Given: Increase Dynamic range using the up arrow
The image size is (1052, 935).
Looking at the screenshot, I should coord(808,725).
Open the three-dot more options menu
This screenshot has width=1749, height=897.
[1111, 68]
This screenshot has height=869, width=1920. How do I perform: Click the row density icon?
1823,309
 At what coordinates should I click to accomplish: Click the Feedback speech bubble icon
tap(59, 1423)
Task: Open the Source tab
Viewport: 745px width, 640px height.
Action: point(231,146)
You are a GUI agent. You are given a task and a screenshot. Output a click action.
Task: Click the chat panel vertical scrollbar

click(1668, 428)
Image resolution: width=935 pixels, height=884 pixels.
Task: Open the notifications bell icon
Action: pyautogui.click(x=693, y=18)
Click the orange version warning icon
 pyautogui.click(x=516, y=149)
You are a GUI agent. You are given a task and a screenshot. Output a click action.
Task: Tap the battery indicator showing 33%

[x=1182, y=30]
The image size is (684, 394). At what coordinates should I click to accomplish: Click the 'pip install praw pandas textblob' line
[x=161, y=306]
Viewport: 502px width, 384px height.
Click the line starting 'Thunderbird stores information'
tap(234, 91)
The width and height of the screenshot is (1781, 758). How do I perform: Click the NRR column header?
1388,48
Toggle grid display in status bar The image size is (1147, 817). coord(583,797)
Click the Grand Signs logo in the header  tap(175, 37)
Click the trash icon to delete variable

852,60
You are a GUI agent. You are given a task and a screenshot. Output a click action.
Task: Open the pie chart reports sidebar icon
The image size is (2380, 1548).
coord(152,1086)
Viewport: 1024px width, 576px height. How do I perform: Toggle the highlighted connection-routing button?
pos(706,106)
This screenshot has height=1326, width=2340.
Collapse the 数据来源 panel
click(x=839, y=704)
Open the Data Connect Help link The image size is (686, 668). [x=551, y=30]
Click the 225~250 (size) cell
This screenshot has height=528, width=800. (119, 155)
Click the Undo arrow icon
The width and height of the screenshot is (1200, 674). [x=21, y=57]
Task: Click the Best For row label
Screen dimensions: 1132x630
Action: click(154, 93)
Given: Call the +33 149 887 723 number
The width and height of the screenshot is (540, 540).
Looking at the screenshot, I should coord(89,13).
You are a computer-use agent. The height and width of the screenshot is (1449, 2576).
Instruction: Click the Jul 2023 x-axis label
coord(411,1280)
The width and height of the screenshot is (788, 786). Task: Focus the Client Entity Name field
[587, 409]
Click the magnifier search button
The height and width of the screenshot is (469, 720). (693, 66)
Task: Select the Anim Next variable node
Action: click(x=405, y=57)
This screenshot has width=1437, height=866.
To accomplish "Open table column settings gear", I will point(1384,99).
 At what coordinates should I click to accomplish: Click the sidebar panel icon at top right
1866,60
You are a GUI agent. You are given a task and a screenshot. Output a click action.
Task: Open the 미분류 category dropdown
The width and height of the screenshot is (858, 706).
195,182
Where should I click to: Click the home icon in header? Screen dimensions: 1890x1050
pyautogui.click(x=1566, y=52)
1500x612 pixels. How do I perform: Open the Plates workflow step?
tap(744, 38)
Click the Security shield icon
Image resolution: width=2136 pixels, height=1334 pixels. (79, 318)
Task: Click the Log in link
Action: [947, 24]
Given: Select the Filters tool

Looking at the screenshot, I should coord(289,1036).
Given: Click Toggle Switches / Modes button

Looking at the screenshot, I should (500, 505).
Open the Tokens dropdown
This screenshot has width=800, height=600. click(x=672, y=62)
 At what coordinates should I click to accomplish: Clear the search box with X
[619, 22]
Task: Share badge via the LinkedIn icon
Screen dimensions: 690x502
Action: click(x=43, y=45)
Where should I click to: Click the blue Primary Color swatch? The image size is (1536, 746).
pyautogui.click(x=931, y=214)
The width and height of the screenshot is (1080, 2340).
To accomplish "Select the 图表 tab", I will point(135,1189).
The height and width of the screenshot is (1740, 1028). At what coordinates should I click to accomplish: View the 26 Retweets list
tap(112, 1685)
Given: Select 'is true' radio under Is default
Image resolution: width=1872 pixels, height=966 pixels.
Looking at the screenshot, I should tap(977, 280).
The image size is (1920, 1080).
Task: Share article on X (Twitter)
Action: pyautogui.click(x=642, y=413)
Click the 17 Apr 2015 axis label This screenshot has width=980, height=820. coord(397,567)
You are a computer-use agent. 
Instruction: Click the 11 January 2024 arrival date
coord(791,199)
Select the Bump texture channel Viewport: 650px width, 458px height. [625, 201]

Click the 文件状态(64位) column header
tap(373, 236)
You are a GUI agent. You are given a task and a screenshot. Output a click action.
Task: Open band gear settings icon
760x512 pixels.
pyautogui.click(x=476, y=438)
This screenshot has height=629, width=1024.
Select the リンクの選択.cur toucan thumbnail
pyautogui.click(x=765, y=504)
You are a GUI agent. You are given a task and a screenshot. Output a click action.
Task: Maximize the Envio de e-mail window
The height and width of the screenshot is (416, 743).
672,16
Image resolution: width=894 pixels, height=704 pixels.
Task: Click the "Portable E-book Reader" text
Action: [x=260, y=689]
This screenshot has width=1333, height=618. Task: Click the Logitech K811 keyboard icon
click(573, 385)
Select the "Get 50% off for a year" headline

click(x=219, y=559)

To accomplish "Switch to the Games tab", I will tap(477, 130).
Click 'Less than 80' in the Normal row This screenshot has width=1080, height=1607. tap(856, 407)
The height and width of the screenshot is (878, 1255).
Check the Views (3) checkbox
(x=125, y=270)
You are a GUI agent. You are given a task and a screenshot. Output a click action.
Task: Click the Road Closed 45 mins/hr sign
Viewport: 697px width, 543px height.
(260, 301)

######

Problem statement:
Reproduce all of the material above, putting "desktop agent" wherever "GUI agent" occurs and changing nothing else.

Response to the exercise:
Given: Increase Dynamic range using the up arrow
The image size is (1052, 935).
Looking at the screenshot, I should coord(808,725).
Open the three-dot more options menu
This screenshot has width=1749, height=897.
[1111, 68]
This screenshot has height=869, width=1920. How do I perform: Click the row density icon?
1823,309
 At what coordinates should I click to accomplish: Click the Feedback speech bubble icon
tap(59, 1423)
Task: Open the Source tab
Viewport: 745px width, 640px height.
Action: point(231,146)
You are a desktop agent. You are given a task and a screenshot. Output a click action.
Task: Click the chat panel vertical scrollbar

click(1668, 428)
Image resolution: width=935 pixels, height=884 pixels.
Task: Open the notifications bell icon
Action: pyautogui.click(x=693, y=18)
Click the orange version warning icon
 pyautogui.click(x=516, y=149)
You are a desktop agent. You are given a task and a screenshot. Output a click action.
Task: Tap the battery indicator showing 33%

[x=1182, y=30]
The image size is (684, 394). At what coordinates should I click to accomplish: Click the 'pip install praw pandas textblob' line
[x=161, y=306]
Viewport: 502px width, 384px height.
Click the line starting 'Thunderbird stores information'
tap(234, 91)
The width and height of the screenshot is (1781, 758). How do I perform: Click the NRR column header?
1388,48
Toggle grid display in status bar The image size is (1147, 817). coord(583,797)
Click the Grand Signs logo in the header  tap(175, 37)
Click the trash icon to delete variable

852,60
You are a desktop agent. You are given a task and a screenshot. Output a click action.
Task: Open the pie chart reports sidebar icon
The image size is (2380, 1548).
coord(152,1086)
Viewport: 1024px width, 576px height. How do I perform: Toggle the highlighted connection-routing button?
pos(706,106)
This screenshot has height=1326, width=2340.
Collapse the 数据来源 panel
click(x=839, y=704)
Open the Data Connect Help link The image size is (686, 668). [x=551, y=30]
Click the 225~250 (size) cell
This screenshot has height=528, width=800. (119, 155)
Click the Undo arrow icon
The width and height of the screenshot is (1200, 674). [x=21, y=57]
Task: Click the Best For row label
Screen dimensions: 1132x630
Action: click(154, 93)
Given: Call the +33 149 887 723 number
The width and height of the screenshot is (540, 540).
Looking at the screenshot, I should coord(89,13).
You are a computer-use agent. The height and width of the screenshot is (1449, 2576).
Instruction: Click the Jul 2023 x-axis label
coord(411,1280)
The width and height of the screenshot is (788, 786). Task: Focus the Client Entity Name field
[587, 409]
Click the magnifier search button
The height and width of the screenshot is (469, 720). (693, 66)
Task: Select the Anim Next variable node
Action: click(x=405, y=57)
This screenshot has width=1437, height=866.
To accomplish "Open table column settings gear", I will point(1384,99).
 At what coordinates should I click to accomplish: Click the sidebar panel icon at top right
1866,60
You are a desktop agent. You are given a task and a screenshot. Output a click action.
Task: Open the 미분류 category dropdown
The width and height of the screenshot is (858, 706).
195,182
Where should I click to: Click the home icon in header? Screen dimensions: 1890x1050
pyautogui.click(x=1566, y=52)
1500x612 pixels. How do I perform: Open the Plates workflow step?
tap(744, 38)
Click the Security shield icon
Image resolution: width=2136 pixels, height=1334 pixels. (79, 318)
Task: Click the Log in link
Action: [947, 24]
Given: Select the Filters tool

Looking at the screenshot, I should coord(289,1036).
Given: Click Toggle Switches / Modes button

Looking at the screenshot, I should (500, 505).
Open the Tokens dropdown
This screenshot has width=800, height=600. click(x=672, y=62)
 At what coordinates should I click to accomplish: Clear the search box with X
[619, 22]
Task: Share badge via the LinkedIn icon
Screen dimensions: 690x502
Action: click(x=43, y=45)
Where should I click to: Click the blue Primary Color swatch? The image size is (1536, 746).
pyautogui.click(x=931, y=214)
The width and height of the screenshot is (1080, 2340).
To accomplish "Select the 图表 tab", I will point(135,1189).
The height and width of the screenshot is (1740, 1028). At what coordinates should I click to accomplish: View the 26 Retweets list
tap(112, 1685)
Given: Select 'is true' radio under Is default
Image resolution: width=1872 pixels, height=966 pixels.
Looking at the screenshot, I should tap(977, 280).
The image size is (1920, 1080).
Task: Share article on X (Twitter)
Action: pyautogui.click(x=642, y=413)
Click the 17 Apr 2015 axis label This screenshot has width=980, height=820. coord(397,567)
You are a computer-use agent. 
Instruction: Click the 11 January 2024 arrival date
coord(791,199)
Select the Bump texture channel Viewport: 650px width, 458px height. [625, 201]

Click the 文件状态(64位) column header
tap(373, 236)
You are a desktop agent. You are given a task and a screenshot. Output a click action.
Task: Open band gear settings icon
760x512 pixels.
pyautogui.click(x=476, y=438)
This screenshot has height=629, width=1024.
Select the リンクの選択.cur toucan thumbnail
pyautogui.click(x=765, y=504)
You are a desktop agent. You are given a task and a screenshot. Output a click action.
Task: Maximize the Envio de e-mail window
The height and width of the screenshot is (416, 743).
672,16
Image resolution: width=894 pixels, height=704 pixels.
Task: Click the "Portable E-book Reader" text
Action: [x=260, y=689]
This screenshot has width=1333, height=618. Task: Click the Logitech K811 keyboard icon
click(573, 385)
Select the "Get 50% off for a year" headline

click(x=219, y=559)

To accomplish "Switch to the Games tab", I will tap(477, 130).
Click 'Less than 80' in the Normal row This screenshot has width=1080, height=1607. tap(856, 407)
The height and width of the screenshot is (878, 1255).
Check the Views (3) checkbox
(x=125, y=270)
You are a desktop agent. You are given a task and a screenshot. Output a click action.
Task: Click the Road Closed 45 mins/hr sign
Viewport: 697px width, 543px height.
(260, 301)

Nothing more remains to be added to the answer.